Para muitos fãs, aquilo significou que seus heróis haviam se vendido ao inimigo, deixando na boca um sabor amargo de que os ideais punk não passaram de ilusão (assim como os ideais hippie, que eles tanto desprezavam). Mark Perry era um dos que se decepcionaram com o rumo que a coisa seguiu.
“Para mim, o punk morreu no dia em que o The Clash assinou com a CBS [uma grande gravadora] em 1977. Eu escrevi isso na época.”
Mark Perry ao The Guardian
Morte e legado
Sniffing Glue se tornava cada vez maior e mais profissional, com tiragens de mais de 10 mil exemplares, impressão off set e até mesmo anunciantes. Mark, entretanto, não estava nada feliz com aquilo. Para ele, as primeiras edições haviam sido históricas, mas as atuais eram horríveis. Para piorar, ele sentia que era apenas questão de tempo para que ele e sua criação também acabassem absorvidos e consumidos pelo capital.
“Até meados de 77, eu tinha um emprego de caça-talentos na Step-Forward Records e tinha começado minha própria banda, Alternative TV. Era demais fazer as três coisas. Além do mais, eu sentia que o fanzine estava sendo diluído.”
Mark Perry ao The Guardian
Dessa forma, para proteger sua publicação de desaparecer na história como algo banal e irrelevante, ele decidiu matá-la: Sniffin’ Glue foi encerrada em sua décima segunda edição.
“Eu pensei: ‘Doze edições e depois chega’. E foi o que fizemos. Imprimimos 20.000 cópias da última edição com o primeiro single do Alternative TV como um flexi-disc de brinde. O Sniffin’ Glue passou seu recado e saiu por cima.”

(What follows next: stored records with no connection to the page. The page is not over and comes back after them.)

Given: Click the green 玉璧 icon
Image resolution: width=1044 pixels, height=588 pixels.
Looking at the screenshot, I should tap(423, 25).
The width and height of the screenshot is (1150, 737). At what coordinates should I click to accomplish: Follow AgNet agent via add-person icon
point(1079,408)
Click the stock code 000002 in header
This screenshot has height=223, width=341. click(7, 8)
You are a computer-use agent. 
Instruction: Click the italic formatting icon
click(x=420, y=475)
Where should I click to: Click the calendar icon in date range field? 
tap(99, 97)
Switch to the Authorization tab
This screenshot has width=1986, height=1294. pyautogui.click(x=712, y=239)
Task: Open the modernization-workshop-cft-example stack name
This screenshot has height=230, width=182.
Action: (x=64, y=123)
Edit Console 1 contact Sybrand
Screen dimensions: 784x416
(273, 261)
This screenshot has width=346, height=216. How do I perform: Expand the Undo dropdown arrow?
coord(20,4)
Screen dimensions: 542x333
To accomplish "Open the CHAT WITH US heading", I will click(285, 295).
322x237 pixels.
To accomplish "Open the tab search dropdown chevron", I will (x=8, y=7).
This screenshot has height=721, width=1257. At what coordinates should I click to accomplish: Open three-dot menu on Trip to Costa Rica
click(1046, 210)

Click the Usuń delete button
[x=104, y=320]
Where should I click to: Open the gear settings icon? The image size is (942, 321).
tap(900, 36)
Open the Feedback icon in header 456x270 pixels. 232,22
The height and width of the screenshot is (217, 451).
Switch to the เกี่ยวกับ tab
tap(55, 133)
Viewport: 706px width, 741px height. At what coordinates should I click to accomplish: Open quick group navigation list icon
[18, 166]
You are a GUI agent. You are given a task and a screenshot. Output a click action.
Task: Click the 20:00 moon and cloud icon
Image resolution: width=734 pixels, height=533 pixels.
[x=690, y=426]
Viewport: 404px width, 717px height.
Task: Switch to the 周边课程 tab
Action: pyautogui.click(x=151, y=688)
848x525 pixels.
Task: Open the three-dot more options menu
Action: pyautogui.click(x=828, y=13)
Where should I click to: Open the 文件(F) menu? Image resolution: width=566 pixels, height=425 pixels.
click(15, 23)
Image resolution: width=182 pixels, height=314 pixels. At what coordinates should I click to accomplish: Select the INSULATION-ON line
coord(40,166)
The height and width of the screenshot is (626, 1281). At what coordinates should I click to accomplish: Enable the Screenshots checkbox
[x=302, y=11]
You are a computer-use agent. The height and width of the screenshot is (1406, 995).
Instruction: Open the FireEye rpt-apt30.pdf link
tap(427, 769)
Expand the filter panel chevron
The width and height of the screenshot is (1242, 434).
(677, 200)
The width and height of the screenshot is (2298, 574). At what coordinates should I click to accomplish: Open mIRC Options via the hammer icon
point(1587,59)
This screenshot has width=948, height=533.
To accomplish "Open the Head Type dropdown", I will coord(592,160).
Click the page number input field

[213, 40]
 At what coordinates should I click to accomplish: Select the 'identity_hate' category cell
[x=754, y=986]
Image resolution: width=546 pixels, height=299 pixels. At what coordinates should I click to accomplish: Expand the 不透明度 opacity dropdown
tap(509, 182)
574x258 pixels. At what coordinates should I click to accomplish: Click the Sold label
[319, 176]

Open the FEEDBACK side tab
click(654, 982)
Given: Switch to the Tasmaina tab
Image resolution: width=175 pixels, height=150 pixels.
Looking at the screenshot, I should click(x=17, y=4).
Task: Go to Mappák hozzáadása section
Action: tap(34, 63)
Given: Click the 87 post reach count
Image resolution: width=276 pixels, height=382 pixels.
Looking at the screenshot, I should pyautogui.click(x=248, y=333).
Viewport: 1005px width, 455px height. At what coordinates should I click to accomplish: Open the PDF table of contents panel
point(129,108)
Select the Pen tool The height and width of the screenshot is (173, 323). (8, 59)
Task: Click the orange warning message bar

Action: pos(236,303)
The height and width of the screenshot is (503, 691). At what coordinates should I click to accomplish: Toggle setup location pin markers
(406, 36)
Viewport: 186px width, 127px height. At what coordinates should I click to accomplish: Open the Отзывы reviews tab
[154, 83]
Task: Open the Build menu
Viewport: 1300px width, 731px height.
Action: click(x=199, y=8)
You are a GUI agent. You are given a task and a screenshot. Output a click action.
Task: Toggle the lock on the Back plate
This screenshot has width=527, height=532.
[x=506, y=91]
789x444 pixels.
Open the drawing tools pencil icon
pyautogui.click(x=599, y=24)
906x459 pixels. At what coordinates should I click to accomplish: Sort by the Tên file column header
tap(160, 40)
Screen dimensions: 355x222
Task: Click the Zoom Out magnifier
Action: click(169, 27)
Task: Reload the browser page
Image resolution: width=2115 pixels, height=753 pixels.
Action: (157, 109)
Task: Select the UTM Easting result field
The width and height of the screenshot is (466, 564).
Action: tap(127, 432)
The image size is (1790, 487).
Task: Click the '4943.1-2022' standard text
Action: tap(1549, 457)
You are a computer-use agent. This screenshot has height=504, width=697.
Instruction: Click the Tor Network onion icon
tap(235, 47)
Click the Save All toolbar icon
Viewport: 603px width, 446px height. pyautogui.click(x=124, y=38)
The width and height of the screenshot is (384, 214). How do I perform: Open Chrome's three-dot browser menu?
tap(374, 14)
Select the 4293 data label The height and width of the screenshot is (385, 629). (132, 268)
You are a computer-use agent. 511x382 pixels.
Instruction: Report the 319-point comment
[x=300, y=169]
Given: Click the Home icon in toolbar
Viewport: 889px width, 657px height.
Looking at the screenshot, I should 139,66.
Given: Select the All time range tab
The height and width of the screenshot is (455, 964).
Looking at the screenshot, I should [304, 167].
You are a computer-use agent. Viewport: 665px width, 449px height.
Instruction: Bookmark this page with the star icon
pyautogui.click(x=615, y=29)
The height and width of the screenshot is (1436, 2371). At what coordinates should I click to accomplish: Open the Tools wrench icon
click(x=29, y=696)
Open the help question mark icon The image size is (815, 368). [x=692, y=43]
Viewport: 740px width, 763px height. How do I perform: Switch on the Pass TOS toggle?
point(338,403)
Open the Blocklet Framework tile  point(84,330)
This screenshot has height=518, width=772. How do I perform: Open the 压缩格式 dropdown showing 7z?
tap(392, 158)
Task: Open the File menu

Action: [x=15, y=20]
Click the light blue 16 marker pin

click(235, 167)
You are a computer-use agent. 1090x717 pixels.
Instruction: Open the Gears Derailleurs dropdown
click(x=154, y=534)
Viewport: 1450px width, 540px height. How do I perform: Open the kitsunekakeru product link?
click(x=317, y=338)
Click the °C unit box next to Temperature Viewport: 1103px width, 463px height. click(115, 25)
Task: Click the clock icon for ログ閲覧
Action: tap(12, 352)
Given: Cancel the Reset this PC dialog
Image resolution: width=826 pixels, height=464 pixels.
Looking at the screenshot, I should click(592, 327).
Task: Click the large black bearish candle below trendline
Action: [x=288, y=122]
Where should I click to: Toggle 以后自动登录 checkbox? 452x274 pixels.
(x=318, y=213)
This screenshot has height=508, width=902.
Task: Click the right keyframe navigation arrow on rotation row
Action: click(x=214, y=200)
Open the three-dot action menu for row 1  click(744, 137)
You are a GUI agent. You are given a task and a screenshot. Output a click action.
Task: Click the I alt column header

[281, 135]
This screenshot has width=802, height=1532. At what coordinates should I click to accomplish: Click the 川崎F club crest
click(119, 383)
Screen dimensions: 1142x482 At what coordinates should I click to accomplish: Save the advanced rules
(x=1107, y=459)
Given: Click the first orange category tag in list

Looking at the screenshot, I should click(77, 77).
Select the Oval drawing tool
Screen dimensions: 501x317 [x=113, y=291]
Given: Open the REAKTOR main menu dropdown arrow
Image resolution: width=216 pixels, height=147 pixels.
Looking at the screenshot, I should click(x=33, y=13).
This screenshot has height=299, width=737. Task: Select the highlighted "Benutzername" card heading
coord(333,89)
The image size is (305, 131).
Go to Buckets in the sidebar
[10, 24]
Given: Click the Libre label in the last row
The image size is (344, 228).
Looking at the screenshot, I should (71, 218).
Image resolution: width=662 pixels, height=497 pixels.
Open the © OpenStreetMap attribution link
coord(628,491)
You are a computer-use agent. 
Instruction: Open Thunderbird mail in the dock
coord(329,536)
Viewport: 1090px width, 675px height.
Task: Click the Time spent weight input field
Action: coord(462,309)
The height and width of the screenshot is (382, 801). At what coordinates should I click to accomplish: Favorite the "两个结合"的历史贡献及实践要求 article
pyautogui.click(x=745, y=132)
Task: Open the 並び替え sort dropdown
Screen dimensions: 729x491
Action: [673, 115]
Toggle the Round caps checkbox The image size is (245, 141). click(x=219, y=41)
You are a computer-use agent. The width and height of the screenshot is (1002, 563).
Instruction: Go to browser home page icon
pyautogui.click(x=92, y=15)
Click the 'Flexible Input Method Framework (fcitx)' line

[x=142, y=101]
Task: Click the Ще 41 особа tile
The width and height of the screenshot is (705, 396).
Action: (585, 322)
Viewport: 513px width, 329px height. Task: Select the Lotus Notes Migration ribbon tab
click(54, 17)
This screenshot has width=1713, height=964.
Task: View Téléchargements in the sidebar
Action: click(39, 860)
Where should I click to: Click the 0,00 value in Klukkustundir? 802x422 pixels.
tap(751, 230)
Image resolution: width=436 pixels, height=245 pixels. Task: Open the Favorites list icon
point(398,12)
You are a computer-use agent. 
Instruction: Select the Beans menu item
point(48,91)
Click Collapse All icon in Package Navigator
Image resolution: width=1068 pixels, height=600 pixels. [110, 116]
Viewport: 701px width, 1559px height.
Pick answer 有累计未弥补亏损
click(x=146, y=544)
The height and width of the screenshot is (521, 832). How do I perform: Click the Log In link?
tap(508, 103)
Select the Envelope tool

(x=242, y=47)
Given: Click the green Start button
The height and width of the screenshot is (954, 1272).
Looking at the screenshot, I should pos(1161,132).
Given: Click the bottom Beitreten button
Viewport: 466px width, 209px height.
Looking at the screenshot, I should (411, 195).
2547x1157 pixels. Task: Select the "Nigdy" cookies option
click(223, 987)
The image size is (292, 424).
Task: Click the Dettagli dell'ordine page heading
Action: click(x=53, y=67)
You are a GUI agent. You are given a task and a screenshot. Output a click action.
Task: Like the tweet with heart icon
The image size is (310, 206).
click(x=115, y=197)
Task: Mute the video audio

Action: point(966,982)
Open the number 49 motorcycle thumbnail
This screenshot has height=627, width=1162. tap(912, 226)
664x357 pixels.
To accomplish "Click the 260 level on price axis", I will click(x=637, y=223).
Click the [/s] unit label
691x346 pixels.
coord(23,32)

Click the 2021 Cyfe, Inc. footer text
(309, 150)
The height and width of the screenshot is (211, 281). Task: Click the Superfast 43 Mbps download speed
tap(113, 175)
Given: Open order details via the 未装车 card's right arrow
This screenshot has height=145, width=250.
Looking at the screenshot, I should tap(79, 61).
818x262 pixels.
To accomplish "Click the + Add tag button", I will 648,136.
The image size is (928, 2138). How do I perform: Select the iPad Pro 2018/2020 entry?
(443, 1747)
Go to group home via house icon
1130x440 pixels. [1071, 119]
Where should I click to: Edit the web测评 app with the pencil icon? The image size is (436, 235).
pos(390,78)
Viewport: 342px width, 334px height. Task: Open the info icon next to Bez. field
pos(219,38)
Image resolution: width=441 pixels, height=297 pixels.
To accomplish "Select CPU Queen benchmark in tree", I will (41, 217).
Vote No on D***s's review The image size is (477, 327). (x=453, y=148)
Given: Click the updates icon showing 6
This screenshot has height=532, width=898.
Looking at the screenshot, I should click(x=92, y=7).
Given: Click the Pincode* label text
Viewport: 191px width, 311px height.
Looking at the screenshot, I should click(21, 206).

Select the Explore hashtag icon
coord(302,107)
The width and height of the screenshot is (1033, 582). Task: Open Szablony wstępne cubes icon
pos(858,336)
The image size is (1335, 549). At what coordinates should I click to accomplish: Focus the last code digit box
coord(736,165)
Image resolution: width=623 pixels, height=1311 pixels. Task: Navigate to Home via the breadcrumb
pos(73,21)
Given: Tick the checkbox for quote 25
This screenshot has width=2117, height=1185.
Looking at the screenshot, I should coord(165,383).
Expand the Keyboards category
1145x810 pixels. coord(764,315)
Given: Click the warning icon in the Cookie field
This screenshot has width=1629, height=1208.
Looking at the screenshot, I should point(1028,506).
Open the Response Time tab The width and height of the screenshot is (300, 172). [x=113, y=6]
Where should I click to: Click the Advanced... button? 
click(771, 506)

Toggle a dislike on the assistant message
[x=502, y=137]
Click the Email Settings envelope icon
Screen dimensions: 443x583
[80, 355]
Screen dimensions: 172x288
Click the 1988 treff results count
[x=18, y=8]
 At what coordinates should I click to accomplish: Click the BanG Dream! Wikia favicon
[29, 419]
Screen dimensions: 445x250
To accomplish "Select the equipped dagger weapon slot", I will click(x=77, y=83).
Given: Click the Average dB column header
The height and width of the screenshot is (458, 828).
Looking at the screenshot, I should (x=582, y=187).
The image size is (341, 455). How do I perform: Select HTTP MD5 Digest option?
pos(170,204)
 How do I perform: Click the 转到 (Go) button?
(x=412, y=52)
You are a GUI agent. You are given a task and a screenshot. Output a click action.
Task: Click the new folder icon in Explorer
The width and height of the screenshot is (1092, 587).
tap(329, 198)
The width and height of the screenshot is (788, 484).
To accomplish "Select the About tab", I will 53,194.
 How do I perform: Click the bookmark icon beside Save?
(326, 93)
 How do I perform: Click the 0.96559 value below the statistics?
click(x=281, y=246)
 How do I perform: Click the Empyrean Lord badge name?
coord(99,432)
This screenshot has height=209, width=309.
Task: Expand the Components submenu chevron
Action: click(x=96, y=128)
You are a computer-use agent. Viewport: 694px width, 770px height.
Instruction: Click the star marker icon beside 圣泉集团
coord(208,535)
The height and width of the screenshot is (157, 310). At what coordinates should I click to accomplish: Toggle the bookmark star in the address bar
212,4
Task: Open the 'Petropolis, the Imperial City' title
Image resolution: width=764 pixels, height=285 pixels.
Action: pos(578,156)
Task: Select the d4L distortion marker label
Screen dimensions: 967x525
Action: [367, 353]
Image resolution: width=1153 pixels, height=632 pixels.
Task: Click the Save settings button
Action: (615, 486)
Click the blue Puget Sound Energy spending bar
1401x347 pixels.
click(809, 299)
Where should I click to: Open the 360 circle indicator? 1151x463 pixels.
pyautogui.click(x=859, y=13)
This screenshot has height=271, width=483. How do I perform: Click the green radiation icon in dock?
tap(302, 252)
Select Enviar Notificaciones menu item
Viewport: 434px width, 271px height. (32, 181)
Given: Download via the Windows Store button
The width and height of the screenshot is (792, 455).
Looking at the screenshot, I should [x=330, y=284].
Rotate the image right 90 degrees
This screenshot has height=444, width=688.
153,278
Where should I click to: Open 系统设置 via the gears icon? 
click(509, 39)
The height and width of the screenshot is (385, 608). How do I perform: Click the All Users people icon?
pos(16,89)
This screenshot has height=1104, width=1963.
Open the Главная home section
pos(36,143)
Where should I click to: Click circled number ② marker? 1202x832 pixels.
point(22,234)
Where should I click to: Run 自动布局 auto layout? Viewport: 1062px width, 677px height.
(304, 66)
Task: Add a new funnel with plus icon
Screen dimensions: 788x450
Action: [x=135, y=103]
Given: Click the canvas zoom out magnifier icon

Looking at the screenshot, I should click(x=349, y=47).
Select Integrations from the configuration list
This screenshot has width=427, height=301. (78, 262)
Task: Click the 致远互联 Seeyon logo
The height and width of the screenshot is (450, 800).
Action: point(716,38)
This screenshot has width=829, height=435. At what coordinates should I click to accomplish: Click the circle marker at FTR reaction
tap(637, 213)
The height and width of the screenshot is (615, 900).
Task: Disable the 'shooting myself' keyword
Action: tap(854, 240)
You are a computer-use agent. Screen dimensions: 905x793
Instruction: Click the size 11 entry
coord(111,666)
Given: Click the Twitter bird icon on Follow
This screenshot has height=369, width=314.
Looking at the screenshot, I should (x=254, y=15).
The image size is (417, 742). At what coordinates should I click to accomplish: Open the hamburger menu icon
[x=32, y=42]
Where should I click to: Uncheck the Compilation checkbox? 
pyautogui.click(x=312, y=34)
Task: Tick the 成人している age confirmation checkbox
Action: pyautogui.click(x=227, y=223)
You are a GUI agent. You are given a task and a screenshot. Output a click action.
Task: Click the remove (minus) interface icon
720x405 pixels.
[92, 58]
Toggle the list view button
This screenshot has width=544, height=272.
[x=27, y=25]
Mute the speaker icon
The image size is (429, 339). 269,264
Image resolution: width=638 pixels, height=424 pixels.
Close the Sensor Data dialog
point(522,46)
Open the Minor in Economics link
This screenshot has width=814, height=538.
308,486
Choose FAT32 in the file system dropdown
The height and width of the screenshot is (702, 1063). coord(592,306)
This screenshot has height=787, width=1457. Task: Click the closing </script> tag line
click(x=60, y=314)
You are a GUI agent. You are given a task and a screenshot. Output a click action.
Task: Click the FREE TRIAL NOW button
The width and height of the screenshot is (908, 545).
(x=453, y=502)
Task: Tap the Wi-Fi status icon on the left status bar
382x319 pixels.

Mark Perry ao The Guardian
Embora tenha tido apenas um ano de vida, seu legado permaneceu vivo. Um grande exemplo disso foi o Subterean Pop, de 1980, de Seattle. O fanzine eventualmente se tornou o selo fonográfico Sub Pop, que deu início ao movimento grunge, lançando bandas como Nirvana, Soundgarden e Mudhoney.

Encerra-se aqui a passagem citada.